Despite his reservations, the family use the key more and more and the reduced journey time allows them to visit the holiday home every weekend. Joseph even begins to record his observations in a small notebook. They still have an apprehension each time they unlock a door fearing they will be caught. As time passes, however, they encounter the owner of one property and the groundsman of another, who are friendly and quite happy that they cross their land.
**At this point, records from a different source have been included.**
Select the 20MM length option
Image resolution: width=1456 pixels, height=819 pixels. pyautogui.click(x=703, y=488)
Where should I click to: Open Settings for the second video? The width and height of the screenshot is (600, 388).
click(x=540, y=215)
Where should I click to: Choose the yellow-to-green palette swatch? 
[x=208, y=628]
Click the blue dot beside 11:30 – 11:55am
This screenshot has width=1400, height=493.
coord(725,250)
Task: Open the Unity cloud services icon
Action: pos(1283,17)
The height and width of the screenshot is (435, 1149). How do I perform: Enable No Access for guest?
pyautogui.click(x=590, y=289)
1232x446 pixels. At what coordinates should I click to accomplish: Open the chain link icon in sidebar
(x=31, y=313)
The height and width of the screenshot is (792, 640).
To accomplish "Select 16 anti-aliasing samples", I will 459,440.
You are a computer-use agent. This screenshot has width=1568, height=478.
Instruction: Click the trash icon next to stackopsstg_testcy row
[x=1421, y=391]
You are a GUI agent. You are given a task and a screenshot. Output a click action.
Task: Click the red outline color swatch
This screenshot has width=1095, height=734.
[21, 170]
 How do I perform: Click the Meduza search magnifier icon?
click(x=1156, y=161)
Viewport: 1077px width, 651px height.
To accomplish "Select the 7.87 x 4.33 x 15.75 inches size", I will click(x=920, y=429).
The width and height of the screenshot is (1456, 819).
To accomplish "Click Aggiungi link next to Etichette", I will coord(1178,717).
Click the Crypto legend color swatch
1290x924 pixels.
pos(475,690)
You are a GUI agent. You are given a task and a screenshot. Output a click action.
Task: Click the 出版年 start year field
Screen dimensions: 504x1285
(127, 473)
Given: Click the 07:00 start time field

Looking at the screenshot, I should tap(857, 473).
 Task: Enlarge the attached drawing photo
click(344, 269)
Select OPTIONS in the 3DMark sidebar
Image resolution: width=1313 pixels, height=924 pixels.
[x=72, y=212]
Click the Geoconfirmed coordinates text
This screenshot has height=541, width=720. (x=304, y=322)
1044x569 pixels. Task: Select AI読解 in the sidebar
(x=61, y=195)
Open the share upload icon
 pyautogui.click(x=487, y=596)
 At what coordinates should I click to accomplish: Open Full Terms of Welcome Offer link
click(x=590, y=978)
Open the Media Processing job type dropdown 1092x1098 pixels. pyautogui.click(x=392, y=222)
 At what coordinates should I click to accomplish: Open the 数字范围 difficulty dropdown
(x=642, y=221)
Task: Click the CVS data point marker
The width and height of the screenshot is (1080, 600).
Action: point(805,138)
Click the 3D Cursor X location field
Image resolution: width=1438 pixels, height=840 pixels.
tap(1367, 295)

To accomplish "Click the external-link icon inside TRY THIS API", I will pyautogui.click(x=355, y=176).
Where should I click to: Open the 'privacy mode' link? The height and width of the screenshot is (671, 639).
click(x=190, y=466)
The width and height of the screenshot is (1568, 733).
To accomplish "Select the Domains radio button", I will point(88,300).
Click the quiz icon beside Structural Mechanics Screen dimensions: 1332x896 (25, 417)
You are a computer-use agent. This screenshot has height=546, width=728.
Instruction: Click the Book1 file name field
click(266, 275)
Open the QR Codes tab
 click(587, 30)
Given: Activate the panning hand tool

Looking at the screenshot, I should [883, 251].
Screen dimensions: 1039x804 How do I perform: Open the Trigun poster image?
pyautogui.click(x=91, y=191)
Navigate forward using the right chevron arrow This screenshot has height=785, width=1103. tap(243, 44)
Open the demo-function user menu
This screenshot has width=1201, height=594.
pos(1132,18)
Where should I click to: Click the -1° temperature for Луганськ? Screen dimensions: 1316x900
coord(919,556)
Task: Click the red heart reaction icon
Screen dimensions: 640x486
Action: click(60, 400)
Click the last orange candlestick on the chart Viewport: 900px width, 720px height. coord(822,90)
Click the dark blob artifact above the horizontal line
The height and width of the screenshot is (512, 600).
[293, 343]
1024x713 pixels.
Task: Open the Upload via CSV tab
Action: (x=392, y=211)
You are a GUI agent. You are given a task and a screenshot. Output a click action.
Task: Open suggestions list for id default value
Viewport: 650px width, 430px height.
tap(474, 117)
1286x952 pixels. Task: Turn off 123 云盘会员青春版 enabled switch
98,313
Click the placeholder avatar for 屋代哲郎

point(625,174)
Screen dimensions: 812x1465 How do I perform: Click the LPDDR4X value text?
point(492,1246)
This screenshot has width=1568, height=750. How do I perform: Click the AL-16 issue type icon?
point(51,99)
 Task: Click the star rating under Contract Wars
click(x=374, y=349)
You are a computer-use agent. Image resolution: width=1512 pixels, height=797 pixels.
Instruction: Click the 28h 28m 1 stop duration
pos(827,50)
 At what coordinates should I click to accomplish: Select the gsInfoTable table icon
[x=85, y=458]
At the beginning of the summer holidays they make the journey again and Marcel's mother feels a great fear and trepidation of meeting the owner. When they reach the final door they discover it has been padlocked. They are confronted by the caretaker of the final property and his dog who has been watching them for some time and who decides to make an official report. He forces the family to open up all of their belongings, humiliating them, then seizes Joseph's notebook and terrifying Marcel's mother and little sister.

Marcel's father is devastated, believing a complaint could damage his career prospects and he could possibly lose his job as a school teacher. Bouzigue and two other employees of the canal however, confront the caretaker threatening him with prosecution for having unlawfully padlocked one of the company's doors. Bouzigue reveals to the family that the man is not a nobleman, but made his fortune from cattle. He and his fellow employees seize the report and destroy it.

The book jumps forward five years to a fifteen year old Marcel at his mother's funeral. It also tells of Lili and Paul (Marcel's younger brother): Paul was a goatherd in the countryside of Provence, until his sudden death at the age of 30. Lili is killed in 1917, during the First World War. Marcel is the only one left of their childhood company, now a successful film director. His company has purchased a large old house in the Marseilles area to turn into a film studio. When walking through the grounds he sees a familiar door and realizes that this is the last property on his childhood journey to his holiday home. In a burst of rage he picks up a rock and smashes the door, "ending a bad spell"; but under a bush of roses, he sees his mother trembling "on the other side of time, [...] forever unaware that she is home with her son."